Masato Yoshiya's Research Group

(Quantum Materials Physics Lab.)

Division of Materials and Manufacturing Science, Graduate School of Engineering, Osaka University, Japan.

Materials Science and Engineering Course, Division of Materials and Manufacturing Science, School of Engineering, Osaka University, Japan.

INTRODUCTION

"Raison d'etre" of a material is to be used in the real world to function by itself or in combination with other materials as a component, a device, a module, or whatsoever in the product that contributes to our society. To function, a material needs to possess a property or more that distinguishes the material from others, which makes the condensed matter turn into the material. In order to create and desing materials properties, deep understanding about materials themselves is required.

Our group projects are targeted at acquiring fundamental understanding as to

why a material possesses specific characteristics,
what are origins of materials properties,
what electronic, atomistic, and/or micro structures are required,
how we can help materials to exhibit their properties, and
how we control materials properties by changing various levels of structure,

in order to improve potential characteristics of materials or create new characteristics, such that those materials are to function in real-world application, thereby providing new seeds of applicational use of materials.

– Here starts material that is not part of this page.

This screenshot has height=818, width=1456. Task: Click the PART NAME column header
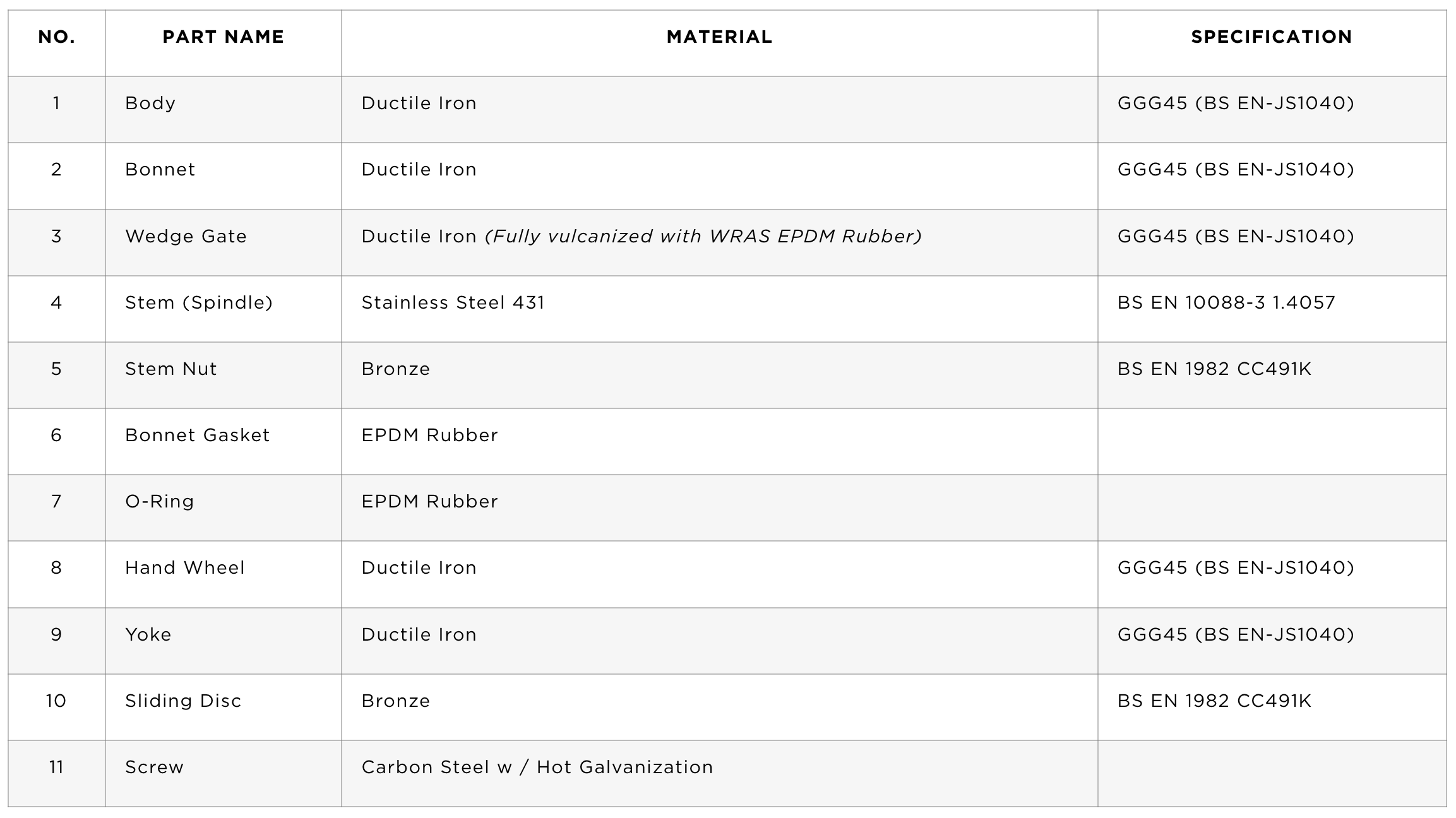pyautogui.click(x=223, y=37)
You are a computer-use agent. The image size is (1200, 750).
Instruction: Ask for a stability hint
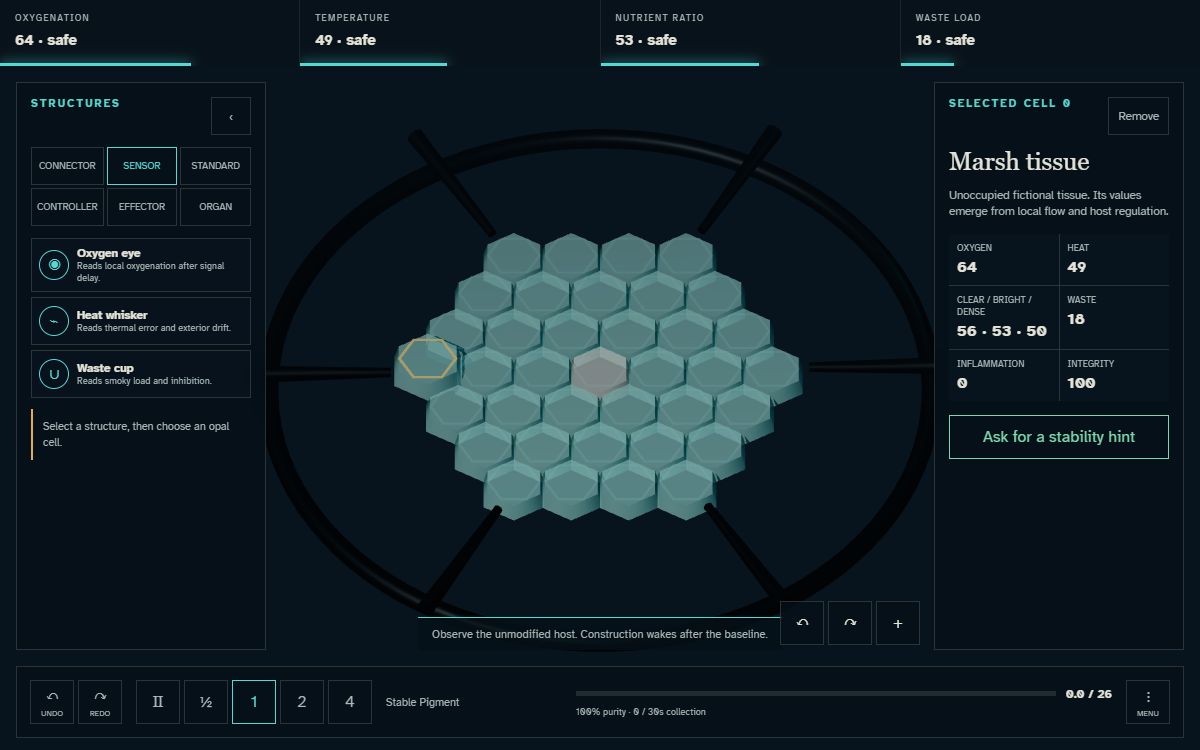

Different from other fields in science and technology, in materials science and engineering, a computational method is not mere a replacement of experiment, but, in combination with experimental methods, a powerful tool that helps us

to analyse experimental result in more detail,
to understand what really happended in experiment which might not be observable in experiment,
to predict a new phenomena that can be thereafter confirmed in experiment,
to propose a new experiment through virtual experiment in ideal environment that is not necessary to be realistic at this stage, and,
to design and create a new material.

These can be carried out by sub-nano, nano, or micron level computational analysis and prediction methods, including

First-principles (or Ab-Initio) method for electronic structure including band structure, chemical bonding, and elastic properties,
Lattice Statics for optimizing local atomic coordination including determining grain boundary or surface structure,
Lattice Dynamics for frozen phonon states,
Molecular Dynamics for various dynamic properties including phase transition, ionic conduction, and heat conduction,
Phase Field Modeling for microstructure evolution based on thermodynamics,
Cellular Automaton method and/or stocastic method including Monte Carlo method for crystal growth, and,
Finite Difference Method for transport phenomena in continuum matter,

depenging on what needs to be studied.

Many of our projects are done in conjunction with Hideyuki Yasuda's Research Group (Materials Processing and Devices Creation Laboratory), thanks to the diffuse border and very low barrier among laboratories in our department.